*Written request 1*
Rewrite the Chhota Katra article's paragraph beginning "Katara is a form of cellular dormitory" as a short bulleted list that keeps its main facts.
*Written request 2*
Write a continuation of the Chhota Katra article that picks up after its final paragraph.
──────── Page excerpt
Chhota Katra (; Small Katra) is one of two Katras built during Mughal's regime in Dhaka, Bangladesh. It was constructed in 1663 by Subahdar Shaista Khan. It is on Hakim Habibur Rahman lane on the bank of the Buriganga River. It was built to accommodate officials and Shaista Khan's expanding family. Chhota Katra is slightly smaller than Bara Katra, but similar in plan and about 185 metres east of it.

Origin

Katara is a form of cellular dormitory built around an oblong courtyard; the form originated in Persia, and like many other things Persian and middle-Asian that the Mughals introduced in this subcontinent, this was copied in Northern India, the home of some of the rulers, members of the Royal Court and the nobility. However, the term may have been derived from Arabic word Katara which meant colonnaded building, or could be a corrupt French word used for a residential quarter. Other synonyms of it are Chuttre (French) and Chatrra (Hindi), both meaning Umbrella, were used for a place that sheltered Pilgrims.

History
Chhota Katra was built in between 1663 and 1671. During the first reign of Shaista Khan, then Subahdar of Bengal and a patron of civic and religious building that gave to the architectural style appropriately named after him. It held an important place in the cityscape suggesting their prominence in the Mughal Dhaka.

Since the shift of Mughal capital in 1713, the Katra started to lose its importance along with the city, though the Naib Nazim Jissarat Khan briefly stayed here before his palace, or rather a mansion of which nothing much is now left, was built in 1765 in Nimtali in city just overcoming anarchy.
────────────────
──────── Raw records
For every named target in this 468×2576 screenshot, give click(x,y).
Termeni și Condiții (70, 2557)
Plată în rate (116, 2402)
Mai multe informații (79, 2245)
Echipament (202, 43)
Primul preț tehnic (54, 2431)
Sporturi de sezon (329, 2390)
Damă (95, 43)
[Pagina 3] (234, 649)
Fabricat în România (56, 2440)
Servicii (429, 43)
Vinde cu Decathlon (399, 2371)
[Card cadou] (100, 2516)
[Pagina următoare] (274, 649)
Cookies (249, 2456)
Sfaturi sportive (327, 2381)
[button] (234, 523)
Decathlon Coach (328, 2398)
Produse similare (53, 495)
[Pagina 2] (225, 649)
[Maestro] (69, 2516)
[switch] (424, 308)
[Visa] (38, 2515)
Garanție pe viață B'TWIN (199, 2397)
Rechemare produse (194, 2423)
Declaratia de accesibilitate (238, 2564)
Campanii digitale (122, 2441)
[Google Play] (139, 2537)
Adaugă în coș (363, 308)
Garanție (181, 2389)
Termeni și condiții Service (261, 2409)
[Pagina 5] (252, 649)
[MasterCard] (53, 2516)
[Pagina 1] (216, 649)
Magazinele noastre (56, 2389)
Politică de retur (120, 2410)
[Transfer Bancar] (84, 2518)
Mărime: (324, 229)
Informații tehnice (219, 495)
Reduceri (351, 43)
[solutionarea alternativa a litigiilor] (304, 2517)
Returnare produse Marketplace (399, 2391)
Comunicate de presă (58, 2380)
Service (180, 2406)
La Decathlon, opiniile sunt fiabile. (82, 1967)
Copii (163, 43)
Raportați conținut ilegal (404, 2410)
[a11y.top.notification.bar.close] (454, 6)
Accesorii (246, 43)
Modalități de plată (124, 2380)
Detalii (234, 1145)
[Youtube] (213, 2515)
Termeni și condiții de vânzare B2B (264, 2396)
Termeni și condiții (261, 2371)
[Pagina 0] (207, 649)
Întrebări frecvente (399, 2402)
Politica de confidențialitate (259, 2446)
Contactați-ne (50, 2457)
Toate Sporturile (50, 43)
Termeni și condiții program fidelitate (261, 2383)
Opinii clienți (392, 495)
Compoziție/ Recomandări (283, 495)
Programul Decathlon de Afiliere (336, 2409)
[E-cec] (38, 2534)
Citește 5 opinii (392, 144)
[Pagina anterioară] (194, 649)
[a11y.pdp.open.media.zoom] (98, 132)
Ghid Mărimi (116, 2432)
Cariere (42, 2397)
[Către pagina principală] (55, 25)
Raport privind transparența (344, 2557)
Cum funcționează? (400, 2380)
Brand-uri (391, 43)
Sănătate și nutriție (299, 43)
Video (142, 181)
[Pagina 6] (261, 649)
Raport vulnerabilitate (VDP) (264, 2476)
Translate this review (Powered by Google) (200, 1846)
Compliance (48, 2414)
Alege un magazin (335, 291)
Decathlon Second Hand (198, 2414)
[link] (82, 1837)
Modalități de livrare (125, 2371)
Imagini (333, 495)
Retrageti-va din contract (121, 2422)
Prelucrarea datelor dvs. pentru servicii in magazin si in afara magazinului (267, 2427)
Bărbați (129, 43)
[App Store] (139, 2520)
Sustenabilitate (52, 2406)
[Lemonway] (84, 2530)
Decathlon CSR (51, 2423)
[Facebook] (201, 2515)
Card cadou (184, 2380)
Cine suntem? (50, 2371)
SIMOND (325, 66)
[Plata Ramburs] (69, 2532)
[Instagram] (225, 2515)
────────────────
*Exercise response 1*
- A katara is a kind of cellular dormitory built around an oblong courtyard.
- The form began in Persia. Like many Persian and middle-Asian things the Mughals brought to the subcontinent, it was copied in Northern India, home to some of the rulers, royal court members and nobility.
- The term may come from the Arabic word katara, meaning a colonnaded building, or from a corrupted French word for a residential quarter.
- Related words include Chuttre (French) and Chatrra (Hindi). Both mean "umbrella" and were used for a place that sheltered pilgrims.

*Exercise response 2*
The British made some additions to the Choto Katra, once used by the first English Medium School in Dhaka (1816) set up by Padre Leonardo, and then the first normal school (1857). The Nawabs of Dhaka rented the places as a coal and lime go-down for sometime. Accounts by Charles D'oyle in 1822 testify to the beauty of the partly surviving Bara Katra, plundered by the poor inhabitants who are still there. Attempts by the archaeology department in the past to take over the structure and restore it to its original glory have been unsuccessful, mainly thwarted by the people who are running a madrasa by illegally occupying a part of the structure.

Besides this Katra, there was several more such cellular structures mainly used as inns or residential enclaves, for example Maya Katra, Muqim Katra, Nawab Katra, etc. These Katras are the few reminiscences of residential quarters in Dhaka or elsewhere in Bengal built during Mughal period.

Architecture

Exterior
The Katra is rectangular in plan, 101.20m X 92.05m externally and 81.07m X 69.19m internally. The thickness of the outer walls is 0.91m to 1.00m and the maximum thickness of the bastion walls is 1.22m. It has two gateways - to the north and south. The southern one is the main entrance. Both the gateways, though much altered recently are still in dire condition. There are also two octagonal towers in the two outer corners of the south wall of the structure.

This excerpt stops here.